I’ve had my fair share of rejection and disappointments but have you ever wondered why rejection hurts you to the core, or made you feel defeated? What is it about being rejected that makes us want to crawl under a rock and hide in shame, with efforts to make it all go away, so we no longer feel an ounce of hurt?
Turns out, the ideology and feelings associated with rejection may have its roots during a time when people lived in tribes. Say what? Yes, at that time, no one could survive being on their own – tribes served as a lifeline. If one was ostracized from the tribe, that meant certain death. So being rejected essentially was a death sentence. Kind of harsh, isn’t it? This meant that you were much more apt to change your ways to avoid rejection and still remain a member of the tribe.
Encountering rejection also bruises our ego and how we view ourselves. Sometimes it forces us to be on the defence, or makes us act out in anger. All because we feel we no longer “belong”, and so much of our identity and humanity is tied to belonging.
One of the reasons it’s so hard to get over being rejected or disappointed is that it usually creates a response where we become incredibly critical of ourselves. When we get into that negative mindset, it becomes very easy to begin negative self-talk, over-react to others criticisms (real or imagined), and have a negative outlook on things. There is a lot we can do to stave off the horrible feelings when rejection hits. We just need to be aware of how we’re thinking, feeling, acting, and reacting. Here are three great tips that will help you bounce back from rejection with a stronger-than-ever sense of self-worth.
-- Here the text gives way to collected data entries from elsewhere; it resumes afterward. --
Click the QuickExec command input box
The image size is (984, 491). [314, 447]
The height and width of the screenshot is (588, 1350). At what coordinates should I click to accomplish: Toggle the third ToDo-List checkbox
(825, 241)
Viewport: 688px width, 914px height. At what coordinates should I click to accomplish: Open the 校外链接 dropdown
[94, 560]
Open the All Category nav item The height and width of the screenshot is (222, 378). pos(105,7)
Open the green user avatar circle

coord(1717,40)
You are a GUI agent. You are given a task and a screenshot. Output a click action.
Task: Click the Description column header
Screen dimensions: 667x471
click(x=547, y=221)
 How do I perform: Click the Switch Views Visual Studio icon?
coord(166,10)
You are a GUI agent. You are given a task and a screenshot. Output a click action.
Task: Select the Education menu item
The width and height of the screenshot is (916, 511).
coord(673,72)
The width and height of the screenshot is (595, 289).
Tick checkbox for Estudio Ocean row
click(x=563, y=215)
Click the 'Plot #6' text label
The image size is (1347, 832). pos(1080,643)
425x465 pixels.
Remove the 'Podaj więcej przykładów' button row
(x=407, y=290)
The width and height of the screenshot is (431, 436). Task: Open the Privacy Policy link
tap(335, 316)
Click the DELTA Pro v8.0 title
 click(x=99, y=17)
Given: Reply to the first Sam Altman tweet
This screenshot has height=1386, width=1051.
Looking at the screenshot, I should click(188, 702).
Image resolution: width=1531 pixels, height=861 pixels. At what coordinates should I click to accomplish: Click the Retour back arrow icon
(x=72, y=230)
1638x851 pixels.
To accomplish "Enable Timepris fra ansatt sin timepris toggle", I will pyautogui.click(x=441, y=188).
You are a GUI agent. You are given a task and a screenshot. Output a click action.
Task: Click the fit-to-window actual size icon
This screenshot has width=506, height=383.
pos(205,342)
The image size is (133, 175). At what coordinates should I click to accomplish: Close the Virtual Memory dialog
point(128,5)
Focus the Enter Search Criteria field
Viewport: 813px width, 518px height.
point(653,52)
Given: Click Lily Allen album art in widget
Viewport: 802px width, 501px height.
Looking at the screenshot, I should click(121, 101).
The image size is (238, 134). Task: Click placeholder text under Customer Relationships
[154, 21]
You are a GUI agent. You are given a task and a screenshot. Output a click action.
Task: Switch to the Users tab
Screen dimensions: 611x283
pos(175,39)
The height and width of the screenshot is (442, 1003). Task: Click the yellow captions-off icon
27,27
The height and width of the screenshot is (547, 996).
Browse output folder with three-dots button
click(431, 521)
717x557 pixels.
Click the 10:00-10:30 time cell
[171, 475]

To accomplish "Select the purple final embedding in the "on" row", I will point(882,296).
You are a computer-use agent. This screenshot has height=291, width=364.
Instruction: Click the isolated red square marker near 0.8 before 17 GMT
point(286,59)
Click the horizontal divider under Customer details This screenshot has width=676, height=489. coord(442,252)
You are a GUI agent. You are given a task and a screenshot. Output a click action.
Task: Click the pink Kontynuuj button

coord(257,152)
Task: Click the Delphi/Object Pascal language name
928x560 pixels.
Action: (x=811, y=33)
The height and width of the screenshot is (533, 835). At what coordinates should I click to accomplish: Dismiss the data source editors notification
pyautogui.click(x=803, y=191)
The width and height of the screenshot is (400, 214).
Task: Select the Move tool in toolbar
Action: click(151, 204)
Whether it’s your own negative self-talk, or thoughts you’re having during your day, tell yourself that you will stop dealing with yourself negatively. Every time you find yourself having a negative thought, or self-talk, acknowledge that you had the thought with no judgment.Embrace and deal with your emotions upfront. (For example, saying to yourself, “Why do I keep saying I can’t or I’m not capable of” does no good.) Now, turn the negative thought around into a positive one. This takes some practice, but isn’t difficult at all, because nearly every single situation has a silver lining if you look hard enough.
One of the best ways to boost your self-worth after a rejection is to take part in doing things you love, and that you’re really good at. Whether it is art, sports, or playing with your kids…if you’re good at it, then do it. This will really help you negate the feelings of disappointment and rejection because you’ll be feeling so good about what you’re doing! Also, you can focus your energy knowing its something within your power to control the outcome in these things you enjoy doing.
Go out and be around people who share similar values, or are positive influences in your life. This, too, will help minimize those negative emotions associated with rejection. It also solidifies how likeable you, that people enjoy being around you and want what’s best for you.
Hope these three tips were helpful for you to use, or share with someone who may find this to be valuable information.